Recalling the warm and fuzzy bedside manner of the Navy surgeon.

©2010 Bob Stockton. Excerpted from "Listening To Ghosts," (Xlibris Press). Unauthorized use is prohibited.
I think that it began roughly three weeks before submarine training graduation. I became aware of a gradually increasing pain on the right side of my lower abdomen. The pain would come and go and at first I gave it little thought but as the week progressed and the pain became more intense I figured that I’d better hustle over to sick bay and get something to manage whatever it was that was bothering me. After all graduation was only a couple of weeks away. The Corpsman looked me over, asked a few questions, poked me around the area where I was having pain and then referred me to the Navy doctor on call for further evaluation. I got more of the same from the doctor along with a few obligatory x-rays and was placed in an exam room to await the verdict. After a while no less than three Navy docs entered the room and began going over the lab and x-ray results with me. Finally the doctor that I had first seen gave me the scoop: “We think that you have an acute appendicitis, but we’re not exactly certain.” Pointing to doctor number three he continued, “This is our surgeon, Dr. so and so. We’re going to have him remove your appendix just to be on the safe side. He really needs the practice.”
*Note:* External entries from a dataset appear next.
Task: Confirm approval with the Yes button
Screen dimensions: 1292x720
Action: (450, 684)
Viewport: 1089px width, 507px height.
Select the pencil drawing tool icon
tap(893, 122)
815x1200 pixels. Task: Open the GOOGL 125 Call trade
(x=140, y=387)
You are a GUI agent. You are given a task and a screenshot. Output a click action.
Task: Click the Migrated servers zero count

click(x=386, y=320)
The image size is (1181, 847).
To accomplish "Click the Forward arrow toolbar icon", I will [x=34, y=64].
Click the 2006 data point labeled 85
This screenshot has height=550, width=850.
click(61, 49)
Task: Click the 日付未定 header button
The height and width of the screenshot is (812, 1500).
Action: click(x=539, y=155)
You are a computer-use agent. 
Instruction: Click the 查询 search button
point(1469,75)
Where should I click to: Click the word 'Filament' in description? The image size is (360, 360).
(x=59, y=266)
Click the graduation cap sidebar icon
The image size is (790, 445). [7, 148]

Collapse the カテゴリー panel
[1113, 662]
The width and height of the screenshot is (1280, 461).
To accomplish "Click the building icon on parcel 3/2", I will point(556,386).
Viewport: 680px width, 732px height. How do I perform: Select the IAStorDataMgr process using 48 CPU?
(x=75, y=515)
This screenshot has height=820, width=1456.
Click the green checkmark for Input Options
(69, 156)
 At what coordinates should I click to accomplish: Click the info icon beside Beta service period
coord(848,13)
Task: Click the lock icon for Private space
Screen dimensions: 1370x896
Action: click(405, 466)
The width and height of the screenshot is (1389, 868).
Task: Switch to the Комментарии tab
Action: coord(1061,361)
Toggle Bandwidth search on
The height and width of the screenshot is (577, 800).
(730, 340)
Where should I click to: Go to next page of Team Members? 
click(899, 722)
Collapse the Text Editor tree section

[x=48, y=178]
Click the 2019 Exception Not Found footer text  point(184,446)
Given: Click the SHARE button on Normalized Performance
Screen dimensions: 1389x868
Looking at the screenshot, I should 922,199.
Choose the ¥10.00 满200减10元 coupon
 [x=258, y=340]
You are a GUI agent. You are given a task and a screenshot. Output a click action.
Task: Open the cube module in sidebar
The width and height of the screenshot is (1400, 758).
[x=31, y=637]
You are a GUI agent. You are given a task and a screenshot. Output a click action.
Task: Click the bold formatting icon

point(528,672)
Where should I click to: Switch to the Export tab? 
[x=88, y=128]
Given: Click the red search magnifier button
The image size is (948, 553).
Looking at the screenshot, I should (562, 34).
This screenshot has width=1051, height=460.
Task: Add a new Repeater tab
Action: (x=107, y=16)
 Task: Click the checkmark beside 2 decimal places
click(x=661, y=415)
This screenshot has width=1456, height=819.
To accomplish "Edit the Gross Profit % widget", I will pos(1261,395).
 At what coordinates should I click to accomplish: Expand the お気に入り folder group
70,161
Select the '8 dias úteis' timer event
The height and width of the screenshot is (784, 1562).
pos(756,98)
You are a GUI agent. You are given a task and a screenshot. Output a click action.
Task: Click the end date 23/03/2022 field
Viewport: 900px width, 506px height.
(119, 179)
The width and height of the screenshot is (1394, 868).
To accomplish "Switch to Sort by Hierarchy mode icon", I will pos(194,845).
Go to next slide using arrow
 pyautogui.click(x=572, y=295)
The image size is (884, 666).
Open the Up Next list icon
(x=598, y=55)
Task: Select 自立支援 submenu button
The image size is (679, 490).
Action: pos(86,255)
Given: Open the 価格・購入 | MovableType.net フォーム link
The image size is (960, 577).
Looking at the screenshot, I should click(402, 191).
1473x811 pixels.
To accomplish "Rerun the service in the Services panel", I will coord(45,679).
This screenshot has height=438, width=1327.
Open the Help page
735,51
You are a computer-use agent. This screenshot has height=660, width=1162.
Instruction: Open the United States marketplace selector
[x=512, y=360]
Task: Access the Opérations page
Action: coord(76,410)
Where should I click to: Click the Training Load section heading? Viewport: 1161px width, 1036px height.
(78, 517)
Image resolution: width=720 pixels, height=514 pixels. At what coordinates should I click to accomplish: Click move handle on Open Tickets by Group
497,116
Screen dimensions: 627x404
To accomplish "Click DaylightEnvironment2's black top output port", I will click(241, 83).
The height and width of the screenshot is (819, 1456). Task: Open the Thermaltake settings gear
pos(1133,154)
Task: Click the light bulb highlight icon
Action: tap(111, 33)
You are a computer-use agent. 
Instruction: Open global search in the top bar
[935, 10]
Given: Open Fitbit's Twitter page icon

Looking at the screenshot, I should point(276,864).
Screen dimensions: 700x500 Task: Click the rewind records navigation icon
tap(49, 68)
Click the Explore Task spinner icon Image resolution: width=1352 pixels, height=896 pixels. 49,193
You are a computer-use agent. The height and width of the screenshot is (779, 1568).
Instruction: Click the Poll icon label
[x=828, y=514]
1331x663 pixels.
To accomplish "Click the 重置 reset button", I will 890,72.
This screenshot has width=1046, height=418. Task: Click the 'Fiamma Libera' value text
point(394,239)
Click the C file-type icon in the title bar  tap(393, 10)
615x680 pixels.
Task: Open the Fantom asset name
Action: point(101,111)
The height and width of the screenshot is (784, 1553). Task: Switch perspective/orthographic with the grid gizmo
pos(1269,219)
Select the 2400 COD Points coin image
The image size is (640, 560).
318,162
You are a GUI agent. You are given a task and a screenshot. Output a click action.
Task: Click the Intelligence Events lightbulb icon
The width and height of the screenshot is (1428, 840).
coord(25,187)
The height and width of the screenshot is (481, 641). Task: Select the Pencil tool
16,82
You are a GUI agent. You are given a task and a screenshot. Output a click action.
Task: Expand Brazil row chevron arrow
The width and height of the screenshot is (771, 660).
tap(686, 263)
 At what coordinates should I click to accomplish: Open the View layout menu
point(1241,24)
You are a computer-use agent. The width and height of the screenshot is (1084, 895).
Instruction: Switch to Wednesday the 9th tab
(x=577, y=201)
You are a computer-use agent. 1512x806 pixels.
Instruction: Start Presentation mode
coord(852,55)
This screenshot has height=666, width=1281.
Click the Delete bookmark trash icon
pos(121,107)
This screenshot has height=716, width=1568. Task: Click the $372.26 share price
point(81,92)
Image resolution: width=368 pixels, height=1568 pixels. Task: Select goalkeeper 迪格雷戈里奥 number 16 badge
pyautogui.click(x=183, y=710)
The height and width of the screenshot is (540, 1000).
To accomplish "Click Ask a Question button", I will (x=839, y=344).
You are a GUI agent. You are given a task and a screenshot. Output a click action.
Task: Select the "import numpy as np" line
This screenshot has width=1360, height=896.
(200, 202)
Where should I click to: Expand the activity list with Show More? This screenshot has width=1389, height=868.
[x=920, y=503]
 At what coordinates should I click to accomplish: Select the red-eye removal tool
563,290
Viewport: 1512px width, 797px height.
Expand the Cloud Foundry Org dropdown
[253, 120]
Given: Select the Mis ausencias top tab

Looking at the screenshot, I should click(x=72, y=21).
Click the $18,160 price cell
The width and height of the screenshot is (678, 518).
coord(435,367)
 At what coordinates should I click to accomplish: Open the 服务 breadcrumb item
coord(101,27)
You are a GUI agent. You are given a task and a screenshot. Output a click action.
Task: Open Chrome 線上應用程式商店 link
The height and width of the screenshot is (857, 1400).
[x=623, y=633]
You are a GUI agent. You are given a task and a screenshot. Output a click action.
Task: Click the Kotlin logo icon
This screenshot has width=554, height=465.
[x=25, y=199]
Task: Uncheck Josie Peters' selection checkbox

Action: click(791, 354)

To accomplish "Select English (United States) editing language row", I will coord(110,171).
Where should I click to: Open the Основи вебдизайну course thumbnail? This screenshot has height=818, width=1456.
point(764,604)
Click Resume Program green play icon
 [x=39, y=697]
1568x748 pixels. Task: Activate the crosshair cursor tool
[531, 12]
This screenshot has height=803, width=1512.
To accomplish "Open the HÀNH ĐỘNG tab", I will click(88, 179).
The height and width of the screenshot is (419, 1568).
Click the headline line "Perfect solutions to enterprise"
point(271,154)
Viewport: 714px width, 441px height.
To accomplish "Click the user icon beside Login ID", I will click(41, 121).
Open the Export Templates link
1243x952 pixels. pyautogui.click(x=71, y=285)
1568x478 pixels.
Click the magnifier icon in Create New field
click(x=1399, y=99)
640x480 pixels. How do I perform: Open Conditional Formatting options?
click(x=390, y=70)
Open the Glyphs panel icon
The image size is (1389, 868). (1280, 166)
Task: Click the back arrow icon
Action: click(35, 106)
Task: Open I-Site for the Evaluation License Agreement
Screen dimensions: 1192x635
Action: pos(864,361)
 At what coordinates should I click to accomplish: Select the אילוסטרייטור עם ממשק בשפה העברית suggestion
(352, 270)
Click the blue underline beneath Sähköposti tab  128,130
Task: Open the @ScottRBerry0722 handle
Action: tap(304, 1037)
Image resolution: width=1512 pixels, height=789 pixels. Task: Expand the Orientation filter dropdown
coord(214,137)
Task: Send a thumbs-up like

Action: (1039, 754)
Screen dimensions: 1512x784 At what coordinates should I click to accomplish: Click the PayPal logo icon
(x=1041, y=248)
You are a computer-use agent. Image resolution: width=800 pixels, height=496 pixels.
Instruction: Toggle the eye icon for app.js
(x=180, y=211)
A real orator that doctor number one. Knows just how to build confidence in his patients, I thought. And with that epiphany they swept out of the exam room, leaving me in the hands of a corpsman and nurse whose job it was to Immediately prep me for surgery as I had been too nauseated to eat for more than a day. It was going to happen now while they still had me captured! They removed my offending organ that very afternoon. After one day post op the clinic Chief had me operating a floor buffer (“no vacation here, sailor“) and three days post op I was back in the same class with which I had started. Graduation day was still on schedule.